Boundary path groupoids of generalized Boolean dynamical systems and their C*-algebras

TL;DR

This paper constructs two boundary path groupoids from generalized Boolean dynamical systems, proves their topological isomorphism, and shows their $C^*$-algebras are also isomorphic, linking algebraic and topological structures.

Contribution

It introduces two boundary path groupoids associated with generalized Boolean dynamical systems and establishes their topological and algebraic equivalence.

Findings

The tight spectrum is homeomorphic to the boundary path space.

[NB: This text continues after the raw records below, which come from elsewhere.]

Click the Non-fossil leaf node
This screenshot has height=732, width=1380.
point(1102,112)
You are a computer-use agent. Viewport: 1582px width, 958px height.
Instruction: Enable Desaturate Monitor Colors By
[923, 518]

The two boundary path groupoids are topologically isomorphic.

Their $C^*$-algebras are isomorphic to that of the dynamical system.

Abstract

In this paper, we provide two types of boundary path groupoids from a generalized Boolean dynamical system $(\mathcal{B},\mathcal{L}, \theta, \mathcal{I}_{\alpha})$. For the first groupoid, we associate an inverse semigroup to a generalized Boolean dynamical system and use the tight spectrum $\mathsf{T}$ as the unit space of a groupoid $\Gamma(\mathcal{B},\mathcal{L}, \theta, \mathcal{I}_{\alpha})$ that is isomorphic to the tight groupoid $\mathcal{G}_{tight}$. The other one is defined as the Renault-Deaconu groupoid $\Gamma(\partial E, \sigma_E)$ arising from a topological correspondence $E$ associated with a generalized Boolean dynamical system. We then prove that the tight spectrum $\mathsf{T} $ is homeomorphic to the boundary path space $\partial E$ obtained from the topological correspondence. Using this result, we prove that the groupoid $\Gamma(\mathcal{B},\mathcal{L}, \theta, \mathcal{I}_{\alpha})$ equipped with the topology induced from the topology on $\mathcal{G}_{tight}$ is isomorphic to $\Gamma(\partial E, \sigma_E)$ as a topological groupoid. Finally, we show that their $C^*$-algebras are isomorphic to the $C^*$-algebra of the generalized Boolean dynamical system.